# CCleaner or alternatives? What do you use?



## toomanynotes (Apr 11, 2020)

Hi
I can't help but use internet on my DAW computer, I find it unavoidable. Can anyone recommend which is the best cleaning of temp files etc after using Internet. Is CCleaner still the best? What do you use?

Thanks
Pin


----------



## toomanynotes (Apr 11, 2020)

someone delete this pls..wrong forum


----------



## kitekrazy (Apr 14, 2020)

I've used Ashampoo Winoptimizer for years. You can customize it and it doesn't break anything.


----------



## dpsdz (Apr 15, 2020)

Once CCleaner killed my Windows. Since then, I have been wary of such software.


----------



## NekujaK (Apr 15, 2020)

I know some folks have reported issues, but I've been using CCleaner on multiple PC's and versions of Windows for about 10 years with no issues.


----------



## toomanynotes (Apr 21, 2020)

Thanks guys!!!


----------



## Pictus (Apr 21, 2020)

I do not use CCleaner, but the free BleachBit 


Clean Your System and Free Disk Space | BleachBit






In preferences I enable the "Download and update cleaners from community (winapp2.ini)"





For Google Chrome, do not enable LOGS or it will conflict with some extensions.


----------



## vitocorleone123 (Apr 23, 2020)

I use Wise diskcleaner - only the safe stuff, not indepth analysis etc. Never had any issues with it to date. I always set a restore point, make a backup (Macrium Reflect Home), etc. before using any such software.

I never "clean" my registry using software - I have been burned on that before!

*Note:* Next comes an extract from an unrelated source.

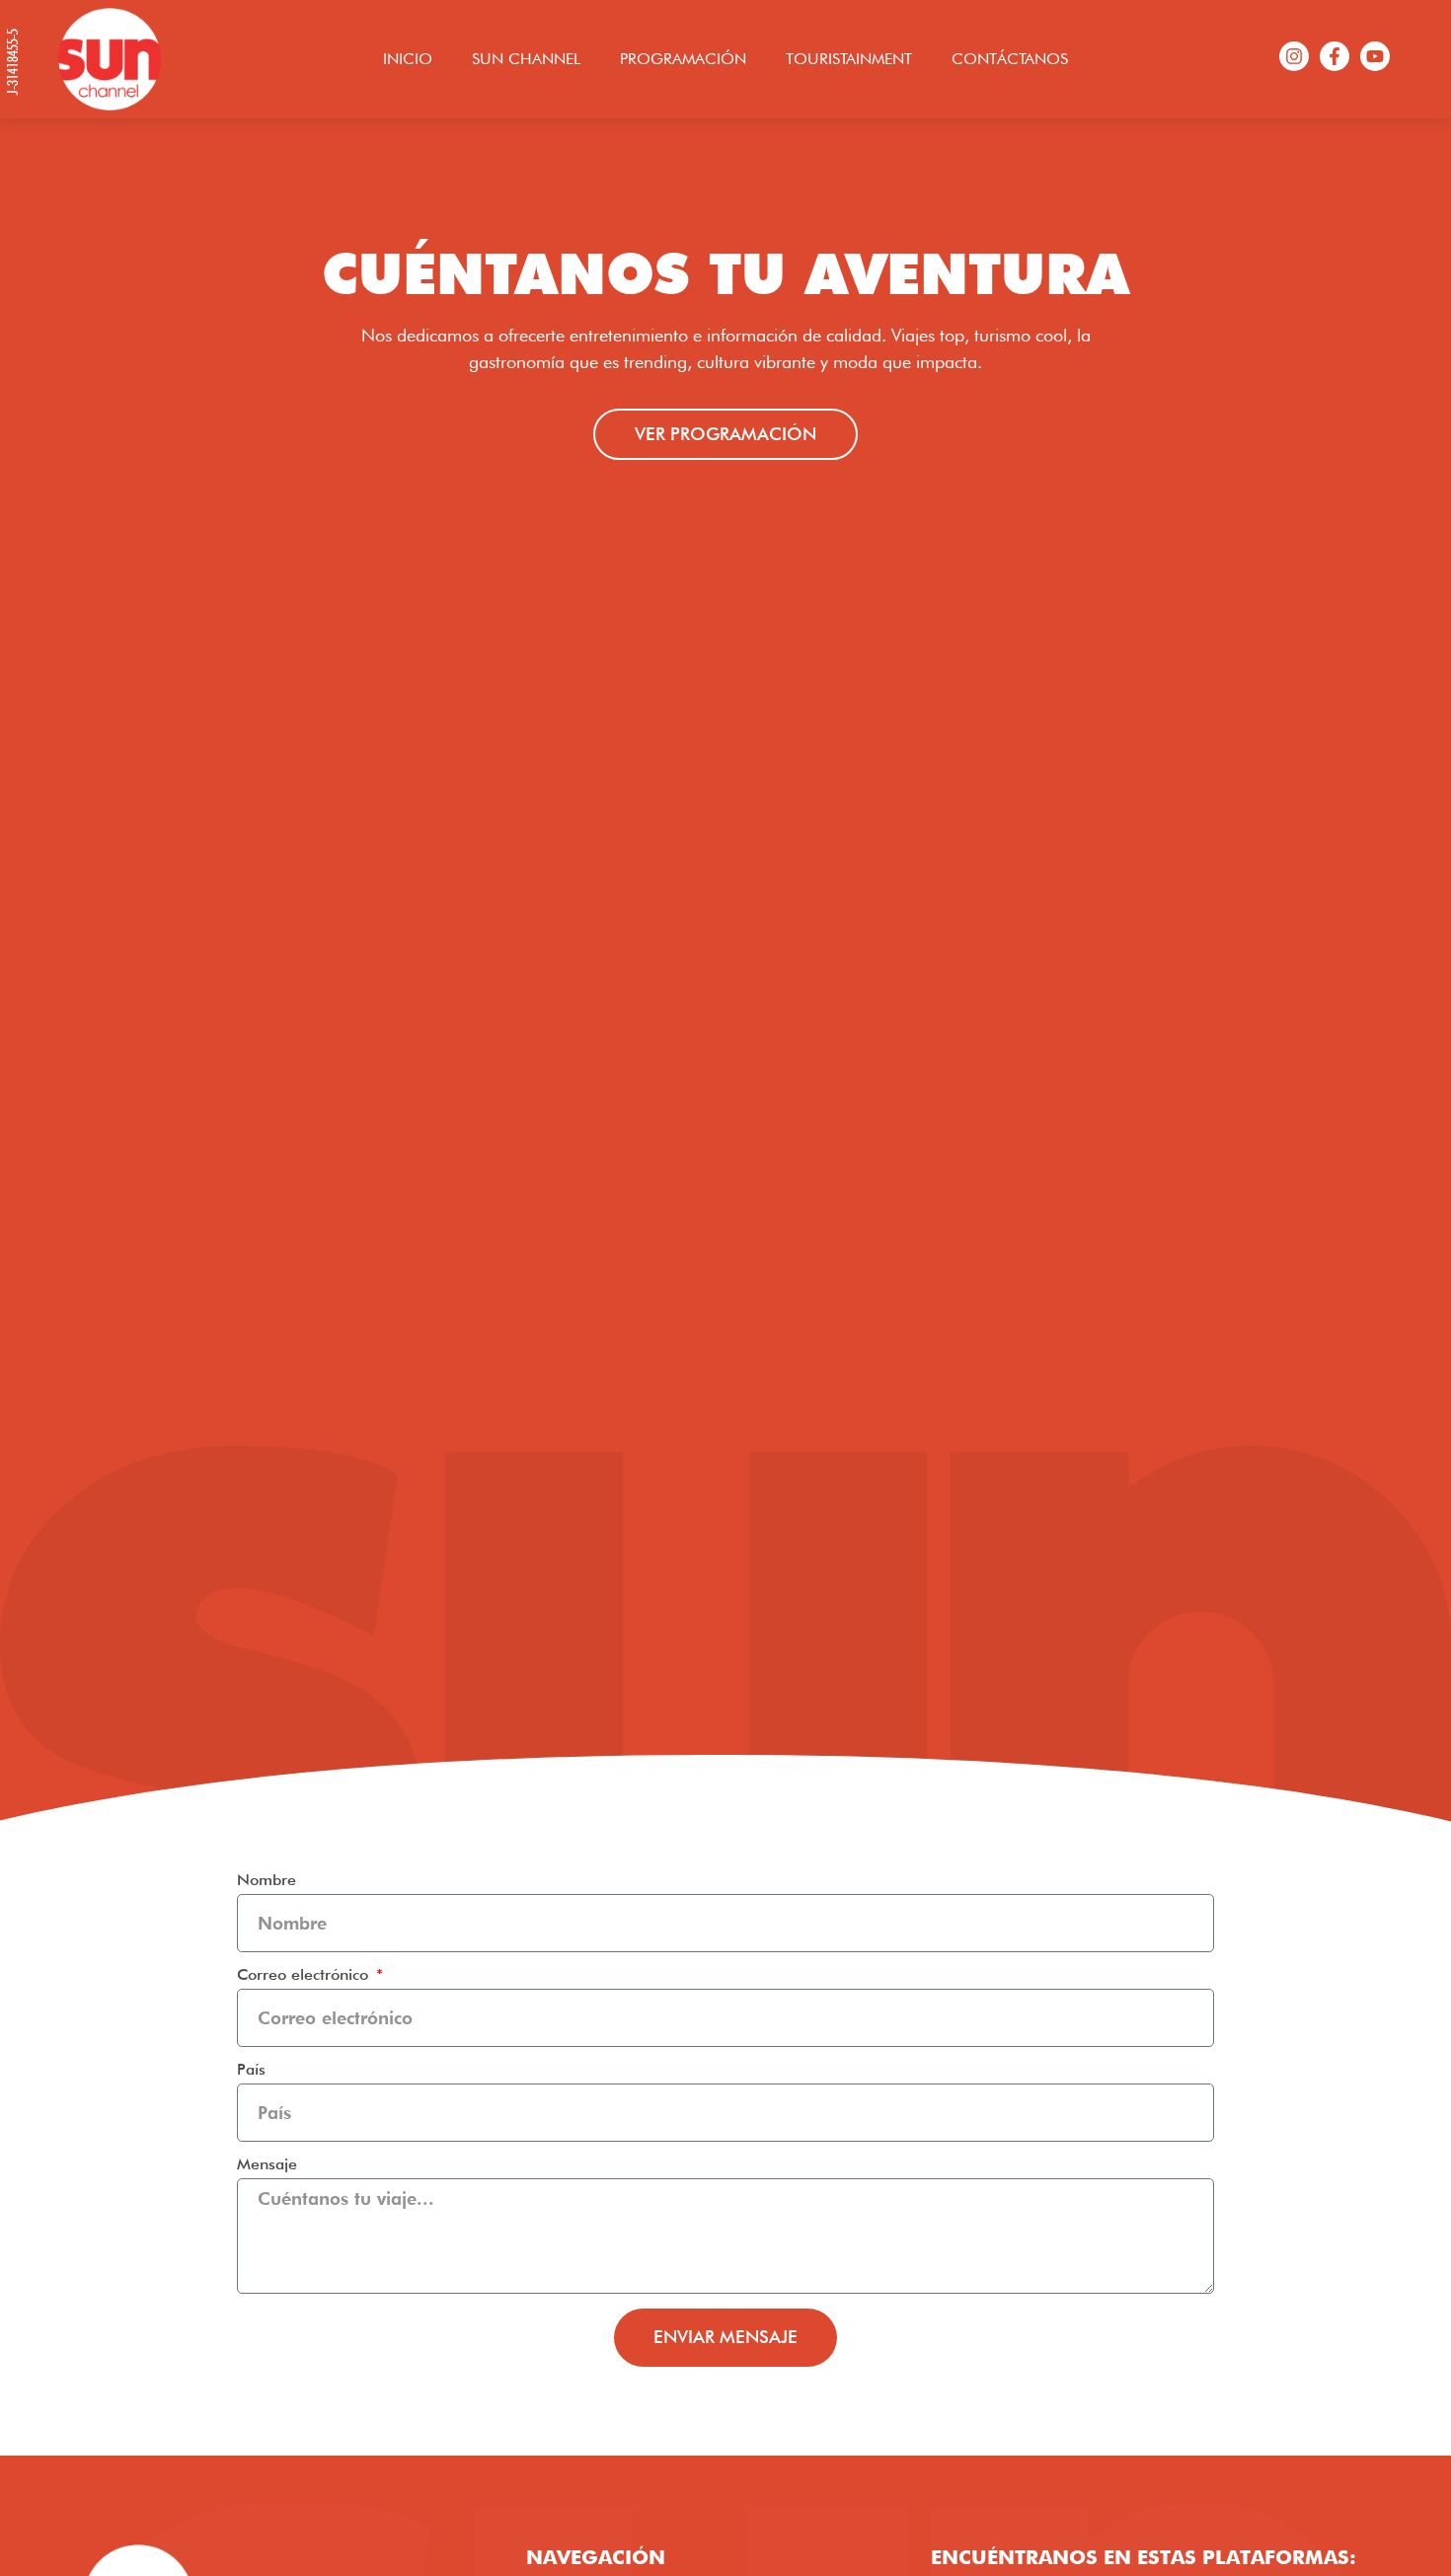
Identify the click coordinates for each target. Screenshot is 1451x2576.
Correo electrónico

HORRIBLE nightmare when the Windows registry gets corrupted.


----------



## leo007 (Apr 27, 2020)

I use 3 tools in combination:
1. windows build-in Disk Cleanup
2. Revo-UNinstaller
3. CCleaner

Manually:

Empty those folders
c:\Windows\Prefetch\
c:\Windows\SoftwareDistribution\
c:\Windows\Temp\
c:\Users\[*YourUserName*]\AppData\Local\Temp\

also check for Software leftovers after uninstall
c:\Users\[*YourUserName*]\AppData\Roaming\
c:\Users\[*YourUserName*]\AppData\Local\


----------